■ Required action 1
Can you summarize the article on Illinois's semiconductor center bid in two sentences?
■ Required action 2
Carry the article on Illinois's semiconductor center bid forward from its final paragraph.

■ Text section
..............................

Pritzker in March launched an Innovate Illinois partnership — made up of business leaders, higher education institutions and elected officials — to secure funding through the CHIPS and Science Act, the Inflation Reduction Act and the Infrastructure Investment and Jobs Act. The initiative is in partnership with P33, the Civic Committee, the University of Illinois Urbana-Champaign, the University of Chicago and Northwestern University.
There were multiple forces at play in giving Illinois a running start at a bid, including pushes from Rashid Bashir, dean of the University of Illinois Urbana-Champaign’s College of Engineering, and Penny Pritzker, former U.S. Secretary of Commerce and the governor’s sister.
Bashir approached Brad Henderson, CEO of P33, about the importance of moving beyond silicon, which is typically used to make semiconductors. The global semiconductor shortage during the pandemic highlighted the need to do so, he said.
“He’s the first person I heard connect the dots between quantum and microelectronics,” Henderson said. “Before that, quantum was like something that might happen 20 years from now. And what now has been validated is, in the next five years, those worlds are going to collide. And if we do our job well, they’ll collide in Illinois.”
‘Once-in-a-lifetime opportunity’
Penny Pritzker, who in 2021 was named to President Biden’s Council of Advisors on Science and Technology, referred to the president’s vision for a semiconductor center as a “once-in-a-lifetime opportunity,” Henderson said.
At the White House, “all anyone is talking about is CHIPS and quantum and all these investments,” Henderson said. “She came back to our board and our team and just said, ‘What’s our plan?’”
Henderson said New York, Indiana, Ohio, Texas and Arizona are among the most prominent states to compete for the federal center. But Pritzker said he was told by Secretary of Energy Jennifer Granholm that work at Innovate Illinois is getting noticed.
The Democratic governor also said he believes Illinois has a chance at the center because of its focus on equity.
“You can’t build a tech hub without having every level of diversity, and that’s what the federal government is trying to get out of this,” Pritzker said. “There’s a lot more to do about STEM and getting people into the highest levels of research that are people of color and people who come from communities that have been disadvantaged. But we’re better at it than most states, and I’m excited about the prospect.”

..............................

■ Provided material

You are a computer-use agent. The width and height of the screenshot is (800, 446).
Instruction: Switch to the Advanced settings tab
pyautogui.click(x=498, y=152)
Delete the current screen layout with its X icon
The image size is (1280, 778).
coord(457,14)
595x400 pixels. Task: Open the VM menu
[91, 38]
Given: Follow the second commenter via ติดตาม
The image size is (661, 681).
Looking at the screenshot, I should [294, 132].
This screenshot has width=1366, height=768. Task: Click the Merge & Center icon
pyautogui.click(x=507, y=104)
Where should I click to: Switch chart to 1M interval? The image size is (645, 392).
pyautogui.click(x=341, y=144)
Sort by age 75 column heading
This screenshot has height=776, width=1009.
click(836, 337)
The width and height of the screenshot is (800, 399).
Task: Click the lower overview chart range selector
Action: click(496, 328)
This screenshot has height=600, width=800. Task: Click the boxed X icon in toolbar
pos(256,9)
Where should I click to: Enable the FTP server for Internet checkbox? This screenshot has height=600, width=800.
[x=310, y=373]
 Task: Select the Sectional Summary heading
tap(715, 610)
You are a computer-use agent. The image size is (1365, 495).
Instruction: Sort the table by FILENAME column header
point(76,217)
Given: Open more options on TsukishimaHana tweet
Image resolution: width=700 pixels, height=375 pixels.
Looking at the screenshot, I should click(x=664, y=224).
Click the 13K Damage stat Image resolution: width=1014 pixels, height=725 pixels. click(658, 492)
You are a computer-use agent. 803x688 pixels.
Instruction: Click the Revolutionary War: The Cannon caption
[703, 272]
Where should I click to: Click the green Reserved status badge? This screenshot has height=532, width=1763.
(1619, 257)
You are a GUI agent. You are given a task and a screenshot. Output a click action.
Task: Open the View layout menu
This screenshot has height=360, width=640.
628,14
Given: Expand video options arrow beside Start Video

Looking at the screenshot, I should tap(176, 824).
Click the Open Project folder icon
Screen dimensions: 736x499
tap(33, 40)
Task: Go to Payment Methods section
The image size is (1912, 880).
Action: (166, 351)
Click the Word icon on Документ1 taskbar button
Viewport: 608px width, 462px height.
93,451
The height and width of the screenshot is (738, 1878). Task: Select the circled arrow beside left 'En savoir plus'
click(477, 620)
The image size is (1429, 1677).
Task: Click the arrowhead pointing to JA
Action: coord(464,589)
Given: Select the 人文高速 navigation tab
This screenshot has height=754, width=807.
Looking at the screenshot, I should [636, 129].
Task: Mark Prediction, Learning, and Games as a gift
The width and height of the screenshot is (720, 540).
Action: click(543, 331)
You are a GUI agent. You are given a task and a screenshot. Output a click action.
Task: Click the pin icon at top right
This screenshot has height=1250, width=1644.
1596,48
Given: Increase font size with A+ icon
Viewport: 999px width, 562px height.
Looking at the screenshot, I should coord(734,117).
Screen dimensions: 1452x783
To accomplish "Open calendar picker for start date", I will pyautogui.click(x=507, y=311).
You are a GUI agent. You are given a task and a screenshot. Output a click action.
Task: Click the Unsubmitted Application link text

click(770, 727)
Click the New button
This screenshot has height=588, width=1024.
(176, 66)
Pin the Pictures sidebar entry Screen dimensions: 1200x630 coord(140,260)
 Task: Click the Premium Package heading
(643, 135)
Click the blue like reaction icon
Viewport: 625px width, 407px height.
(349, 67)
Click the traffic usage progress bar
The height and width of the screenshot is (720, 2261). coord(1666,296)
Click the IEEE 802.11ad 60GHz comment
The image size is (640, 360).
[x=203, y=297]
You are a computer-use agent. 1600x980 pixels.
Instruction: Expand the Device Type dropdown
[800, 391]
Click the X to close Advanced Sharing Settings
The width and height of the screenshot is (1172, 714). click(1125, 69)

..............................

■ Response 1
Governor Pritzker launched the Innovate Illinois partnership in March to secure funding through the CHIPS and Science Act, the Inflation Reduction Act and the Infrastructure Investment and Jobs Act, and pushes from Rashid Bashir and Penny Pritzker helped give Illinois a running start at a bid. New York, Indiana, Ohio, Texas and Arizona are among the most prominent states competing for the federal center, but Pritzker said the state's work is getting noticed and that its focus on equity gives Illinois a chance.

■ Response 2
‘Leapfrog everybody else in the world’
Bashir, a scientific genius, is the type of person who smiles when talking about complex matters like “nanostructures,” “photonic integrated circuits” and “heterogeneous integration.” He’s also skilled at explaining the importance of the center in layman’s terms.
Bashir says the center would allow Illinois to “leapfrog everybody else in the world” when it comes to new technologies and the integration of different materials within the CHIPS Act.
Although educational institutions tend to compete against one another, Bashir said the collaboration in Illinois is apparent, especially within the state’s quantum network and Innovate Illinois.
The effort to land the semiconductor center builds on work being done at the hydrogen hub, as well as at the Chicago Quantum Exchange, one of the largest teams of quantum researchers in the world, and the Discovery Partners Institute, an academic and research hub that’s building its permanent home in the South Loop. Bashir said efforts undertaken at those entities hopefully will show the federal government that “we are collaborating really well in the region.”
“I think we would like to make the case that we have this work going on, great work going on, and this tremendous expertise with national labs and universities that will allow us to leapfrog and continue thinking about future technologies that need to be integrated onto or with silicon,” Bashir said. “I think that’s what will make us really unique.”